### [Work item]
Each record that comes next should be output exactly; pictures do not belong in the copy.

(Saved data entries)
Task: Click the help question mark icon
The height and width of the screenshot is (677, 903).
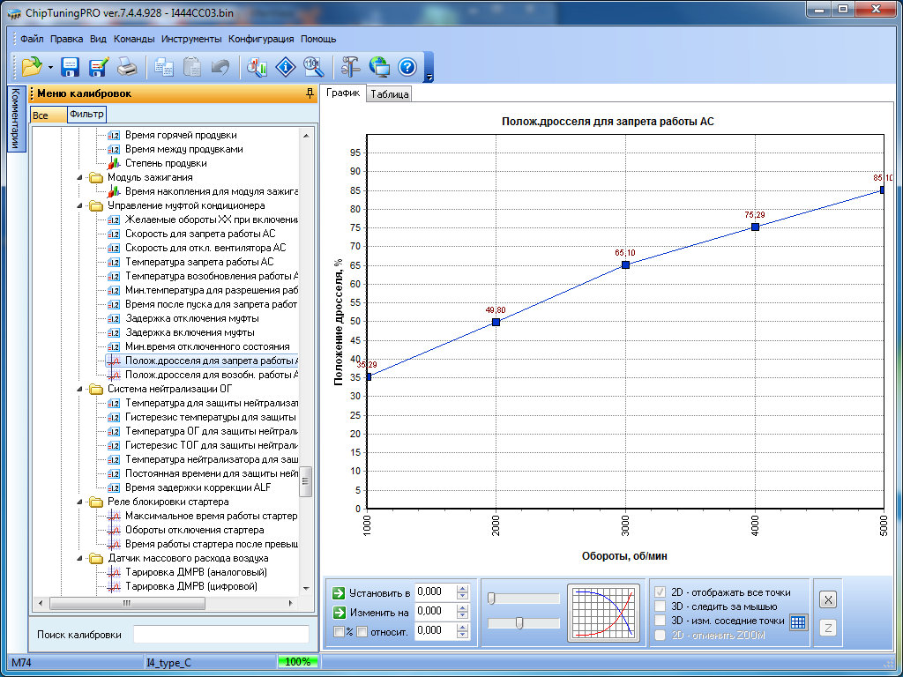Action: click(407, 67)
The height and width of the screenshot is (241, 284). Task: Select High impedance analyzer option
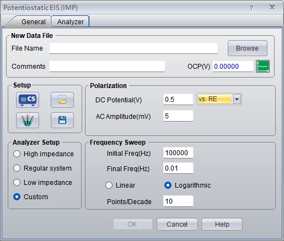pos(44,154)
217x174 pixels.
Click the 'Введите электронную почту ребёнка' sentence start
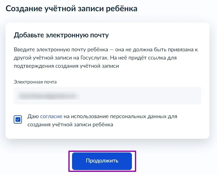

### [Result of the task]
Task: Click the help question mark icon
The height and width of the screenshot is (677, 903).
Action: click(407, 67)
The height and width of the screenshot is (241, 284). Task: Select High impedance analyzer option
pos(44,154)
217x174 pixels.
Click the 'Введите электронную почту ребёнка' sentence start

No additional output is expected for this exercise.